(YOUR ASSIGNMENT): After locating the line that contains "Image resolution: width=1456", quote it and all lines after it through the end of the entries, and nothing more. Pictures stay out.

────────────────────────────────────────

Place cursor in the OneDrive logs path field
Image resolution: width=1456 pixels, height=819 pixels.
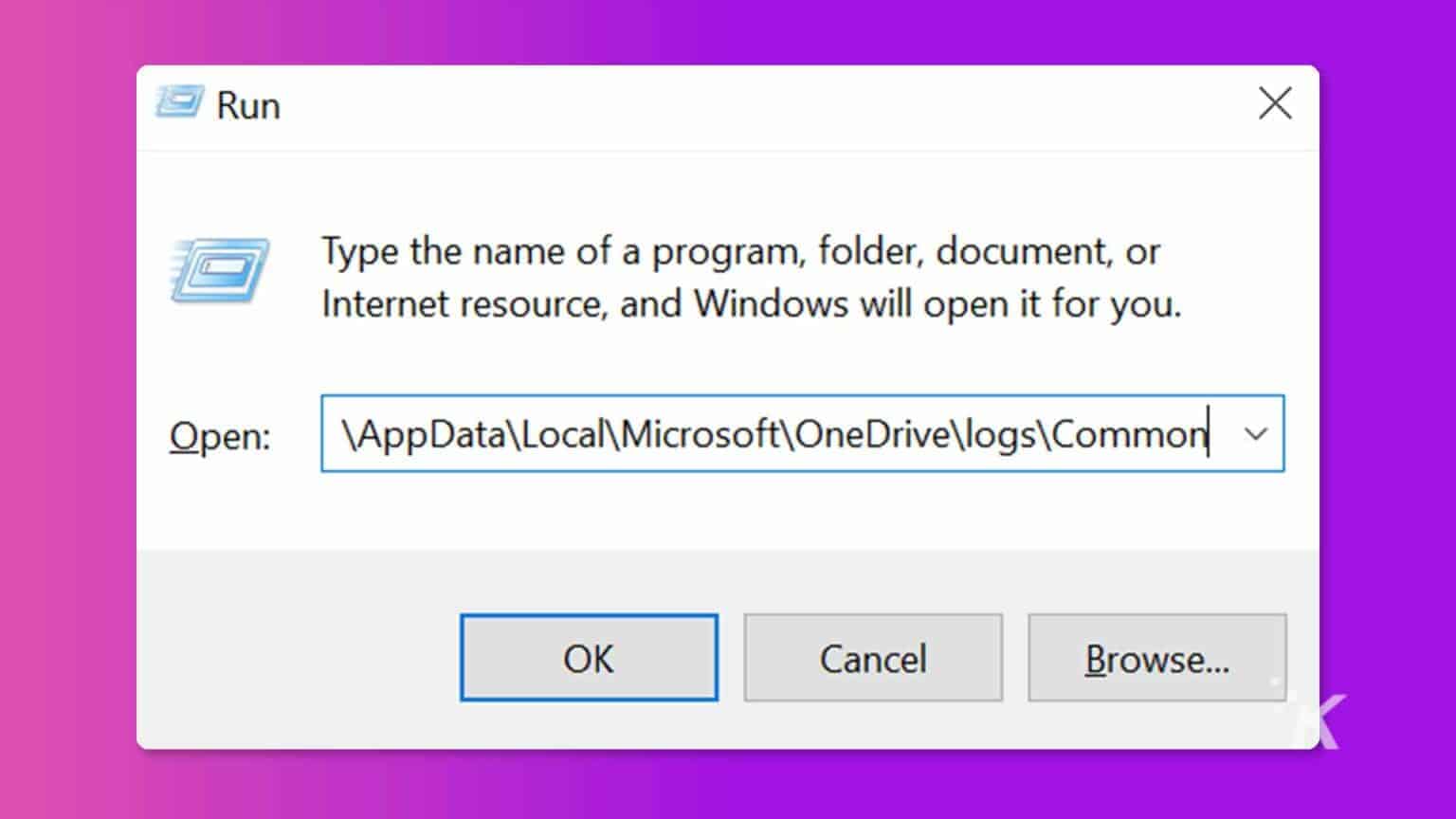tap(758, 434)
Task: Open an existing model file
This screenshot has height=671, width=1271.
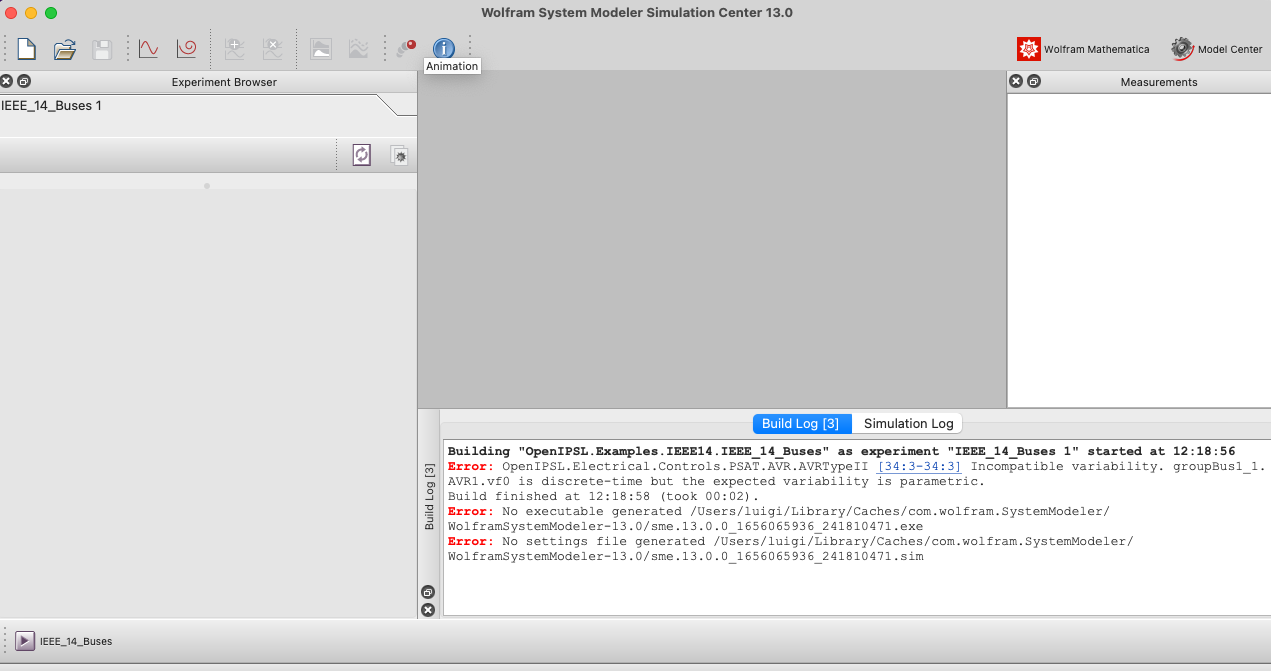Action: click(63, 48)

────────────────────────────────────────

(RESULT):
Image resolution: width=1456 pixels, height=819 pixels.
tap(758, 434)
Task: Open an existing model file
This screenshot has height=671, width=1271.
Action: click(63, 48)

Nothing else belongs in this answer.